§ Problem to solve: Look through the data below and report how many lines include "each". Only the number should be given.

Data records
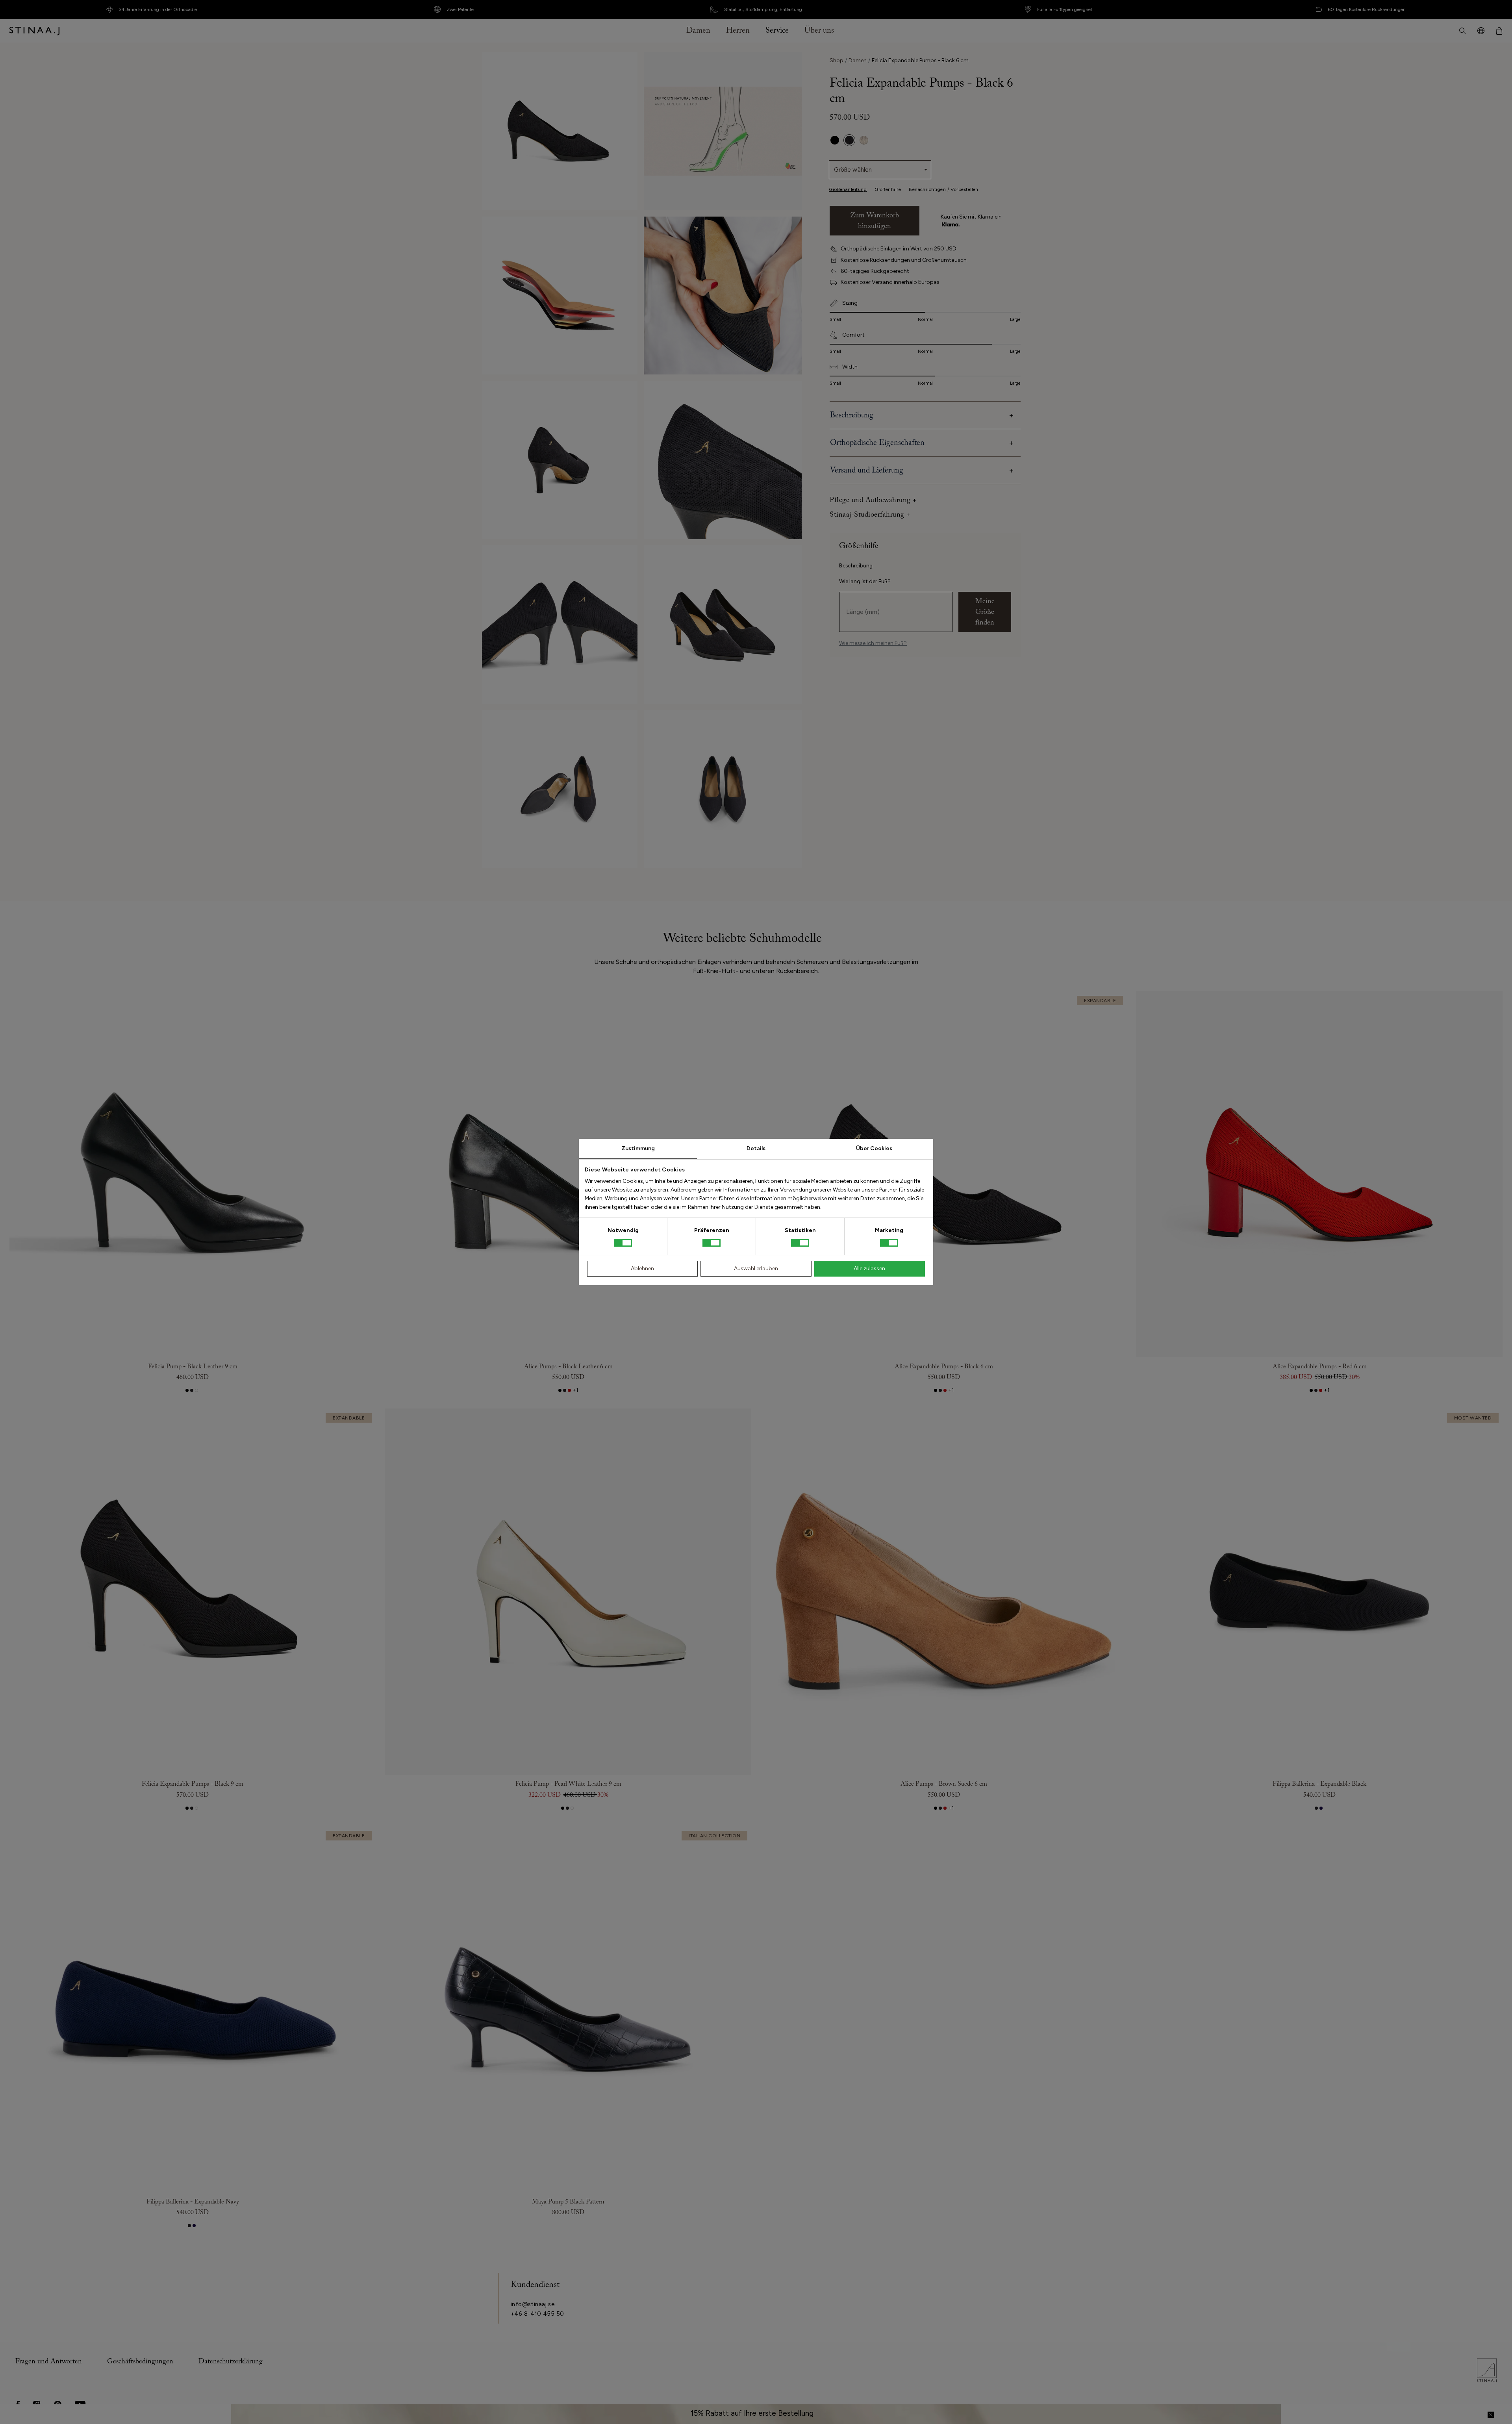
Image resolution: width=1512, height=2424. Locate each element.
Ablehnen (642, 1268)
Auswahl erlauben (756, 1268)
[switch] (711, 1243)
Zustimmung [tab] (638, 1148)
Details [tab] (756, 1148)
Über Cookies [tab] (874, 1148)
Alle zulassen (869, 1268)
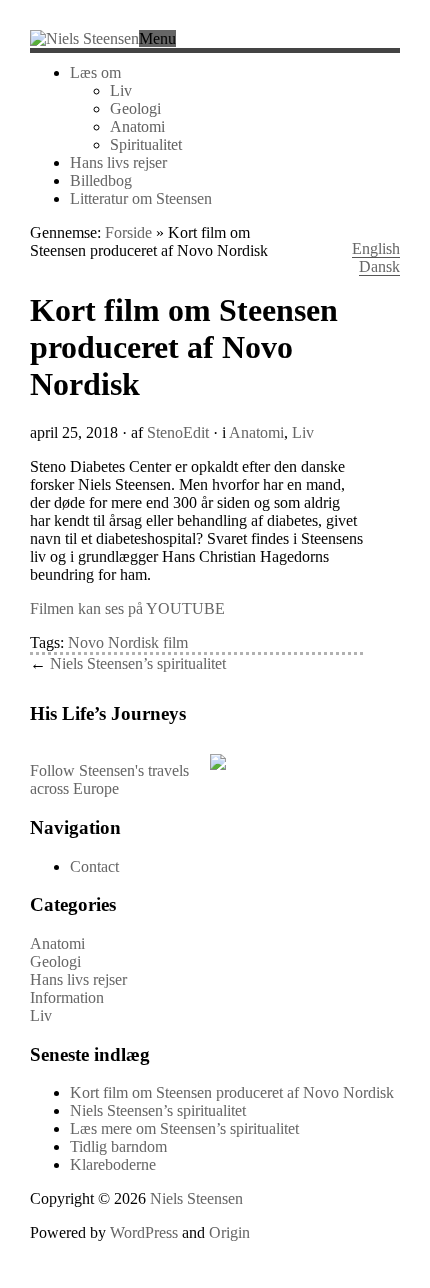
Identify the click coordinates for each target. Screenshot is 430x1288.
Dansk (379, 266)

§ Exercise answer: 2